Work order - Only the lines from the one with "Task: Click the printer icon in status bar" to the end of the data, both ends included, should be output, exactly as they stand and without pictures.

Data shown -
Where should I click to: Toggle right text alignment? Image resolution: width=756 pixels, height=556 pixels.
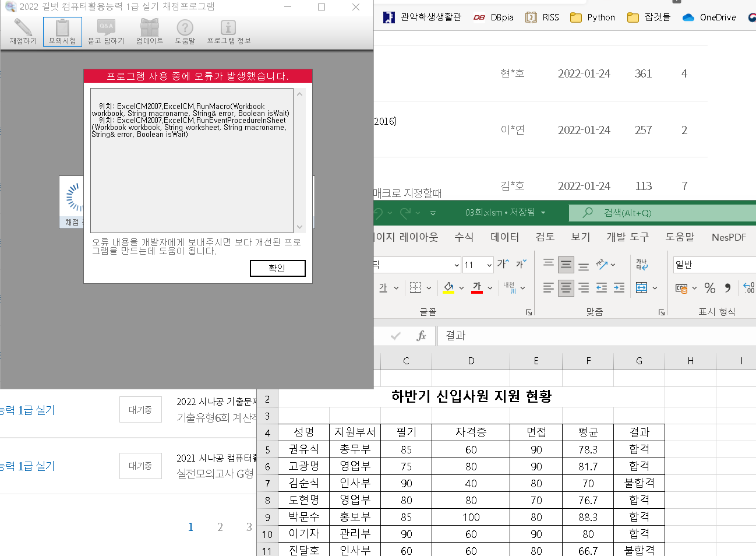(584, 288)
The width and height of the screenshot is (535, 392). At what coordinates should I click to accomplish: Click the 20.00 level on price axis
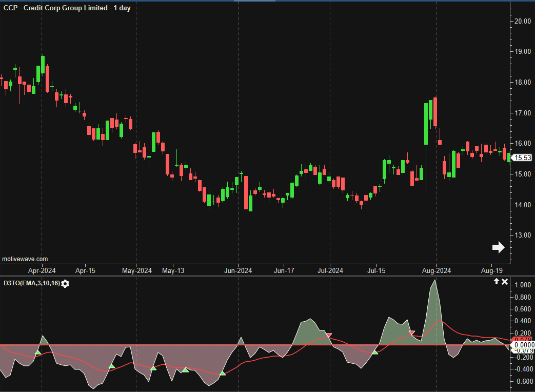[x=523, y=21]
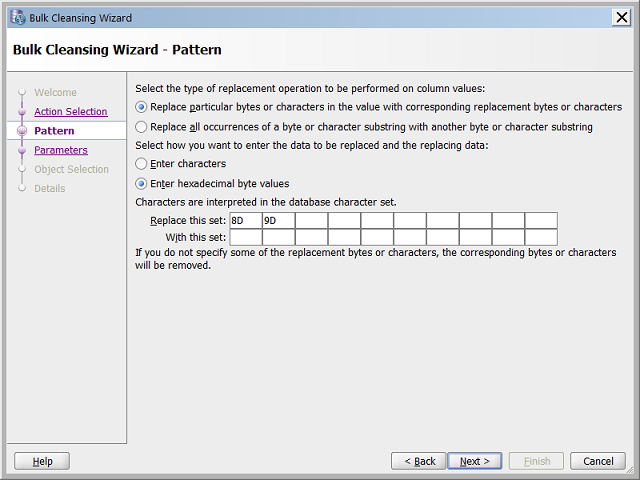Click the Pattern step bullet icon

pyautogui.click(x=21, y=131)
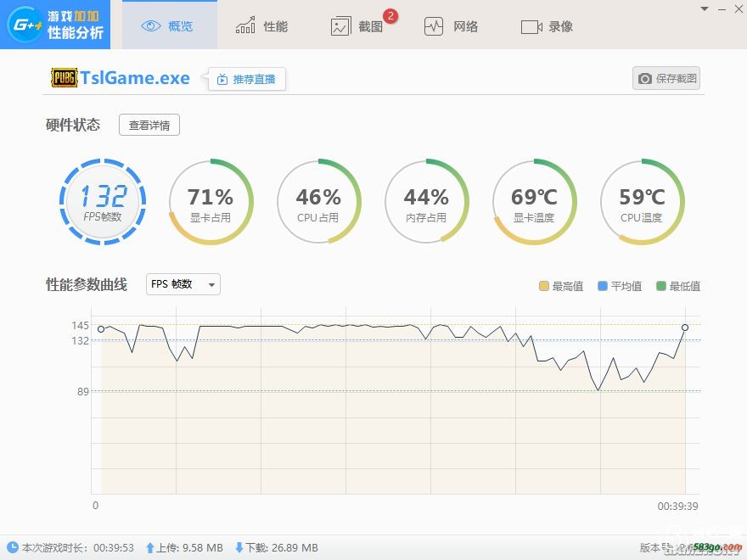Open the 截图 tab with badge 2

point(357,26)

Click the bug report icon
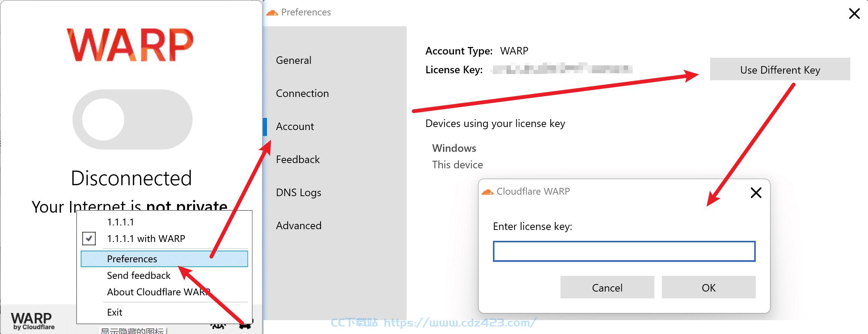coord(218,325)
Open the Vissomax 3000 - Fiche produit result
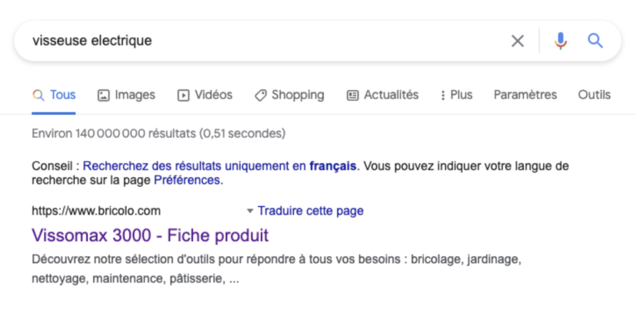 (x=150, y=235)

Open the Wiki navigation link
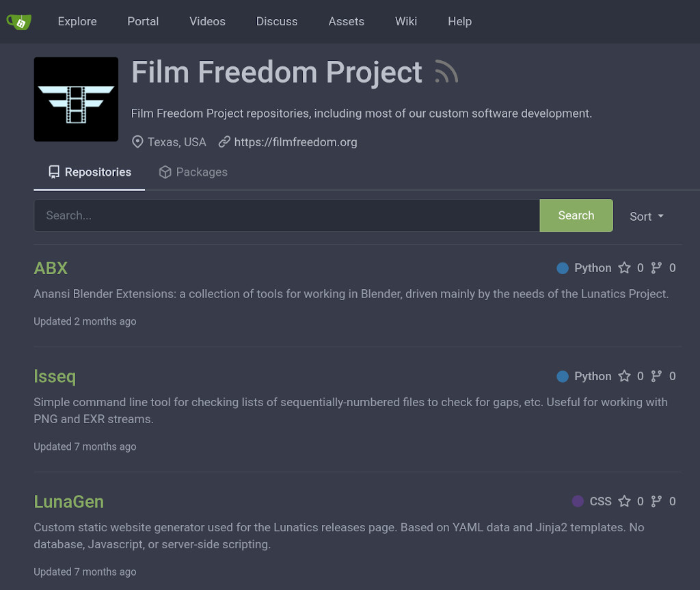405,22
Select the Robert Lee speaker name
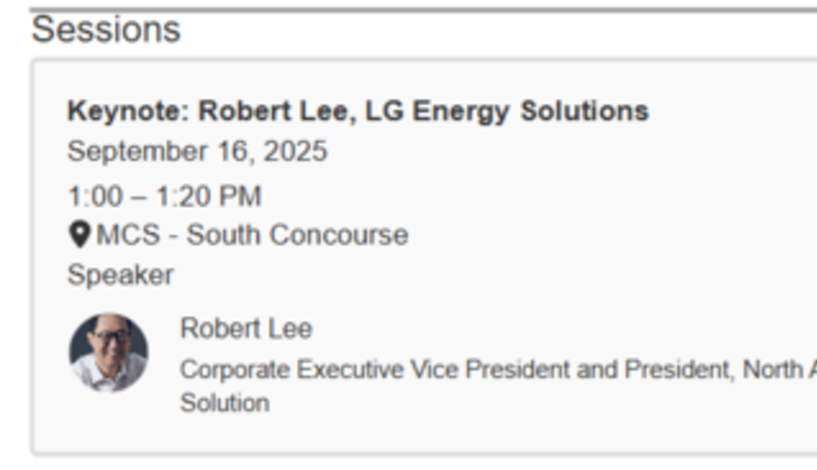The height and width of the screenshot is (470, 817). (246, 328)
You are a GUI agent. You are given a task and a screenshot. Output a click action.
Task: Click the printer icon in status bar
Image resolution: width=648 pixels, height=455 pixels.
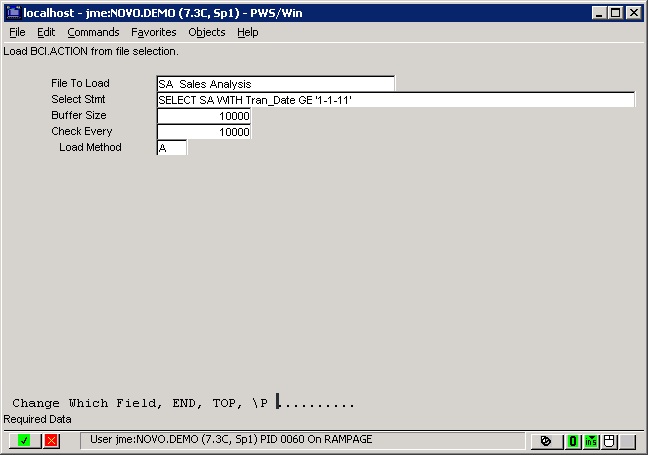(607, 440)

Result for this task -
Task: Click the printer icon in status bar
Image resolution: width=648 pixels, height=455 pixels.
(607, 440)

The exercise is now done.